== Extract ==
COLUMBUS, OHIO — Patients For Affordable Drugs (P4AD), a bipartisan national patient organization, endorsed HB 479, a bill to prohibit secretive contracts by drug corporation middlemen that keep Ohio patients in the dark about their prescription drug prices.
Patients For Affordable Drugs brought together Ohio residents Saturday in Columbus for a training focused on how to effectively organize, mobilize, and fight for lower drug prices.
“We are glad to be in Columbus to help give patients and their allies the tools they need to fight back against Big Pharma,” said Janice Rottenberg, Campaigns Director for Patients For Affordable Drugs. “HB 479 is a groundbreaking new law that would shed much-needed light on high drug prices for Ohio residents.”
Currently, drug middlemen called pharmacy benefit managers (PBMs) write secret contracts that prohibit Ohio pharmacists from telling patients about lower-priced drugs. PBMs are a black box in the drug distribution pipeline. They insert “clawbacks” into contracts with pharmacies that can drive up costs and impede availability of medications at local pharmacies. HB 479 outlaws those practices to ensure patients can access the most affordable drugs they need to survive.
To help fight for this policy change, Patients For Affordable Drugs organized a free in-person workshop on Saturday where Ohio residents learned how to tell their personal drug-pricing story, use different social media platforms to amplify that story, and communicate with elected officials to help fix our drug pricing system.
Patients For Affordable Drugs has heard stories from more than 541 Ohio residents struggling to afford their prescription drugs. Among those in attendance on Saturday was Marsha Darnell of Newark, Ohio.
“I came to Columbus to learn how to advocate for lowering the cost of my insulin. I’ve been paying $400 in copays, and I simply can’t afford it!” Darnell said. “The alternative is to go without and end up in the hospital. I learned a lot today about what we can do to pass legislation to help patients like me here in Ohio.”
Millions of Americans routinely choose not to fill prescriptions or skip doses to save money, according to a report from the National Center for Health Statistics.
===
__Required action 1__:
In the press release, how much has Marsha Darnell been paying in copays?
__Required action 2__:
Extract the passage from the press release starting with "Currently, drug middlemen" and going on through "need to survive.".
== Recorded data ==
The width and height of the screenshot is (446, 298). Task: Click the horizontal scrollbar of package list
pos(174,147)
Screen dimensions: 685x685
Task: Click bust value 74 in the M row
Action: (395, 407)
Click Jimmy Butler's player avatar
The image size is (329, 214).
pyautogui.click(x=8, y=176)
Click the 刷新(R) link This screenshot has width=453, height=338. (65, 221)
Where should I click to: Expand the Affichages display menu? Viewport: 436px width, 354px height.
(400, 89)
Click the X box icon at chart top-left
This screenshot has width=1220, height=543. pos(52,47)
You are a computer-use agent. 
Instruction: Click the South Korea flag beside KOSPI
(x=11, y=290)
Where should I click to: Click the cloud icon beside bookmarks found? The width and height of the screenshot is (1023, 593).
===
__Response 1__:
$400

__Response 2__:
Currently, drug middlemen called pharmacy benefit managers (PBMs) write secret contracts that prohibit Ohio pharmacists from telling patients about lower-priced drugs. PBMs are a black box in the drug distribution pipeline. They insert “clawbacks” into contracts with pharmacies that can drive up costs and impede availability of medications at local pharmacies. HB 479 outlaws those practices to ensure patients can access the most affordable drugs they need to survive.